You did get a certificate issued today:

https://crt.sh/?id=3334776065

        commonName                = helios.nutthause.com

        X509v3 Subject Alternative Name: 
            DNS:helios.nutthause.com
            DNS:media.nutthause.com
            DNS:media2.nutthause.com
            DNS:nutthause.com
            DNS:silo-omv.nutthause.com
            DNS:silo2-omv.nutthause.com
            DNS:www.nutthause.com

There are several possible causes for your troubles:

1. You need to restart nginx after installing new certificates.
2. When you use certonly, there is no installation process used for your new certificate.
3. --duplicate tells Certbot to create a separate, unrelated certificate with the same domains as an existing certificate. This certificate is saved completely separately from the prior one. Most users will not need to issue this command in normal circumstances.
4. None of your domains are responding on ports 443 or 80. Probably because of #1 (meaning that nginx is currently shutdown and not restarted).

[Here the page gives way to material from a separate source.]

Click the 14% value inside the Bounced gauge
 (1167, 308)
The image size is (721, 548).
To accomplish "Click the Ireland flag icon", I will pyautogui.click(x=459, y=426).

Just create a new certificate for nutthause.com and *.nutthause.com between now and then and you're golden. Keep in mind that the dns record you'll need to create for *.nutthause.com is _acme-challenge.nutthause.com, not _acme-challenge.*.nutthause.com. I would recommend using --cert-name nutthause.com in your command to create a new certificate folder under nutthause.com to make your life simpler. After your wildcard certificate is working you can view your certificates with certbot certificates and cleanup your old certificate with certbot delete --cert-name helios.nutthause.com.

This topic was automatically closed 30 days after the last reply. New replies are no longer allowed.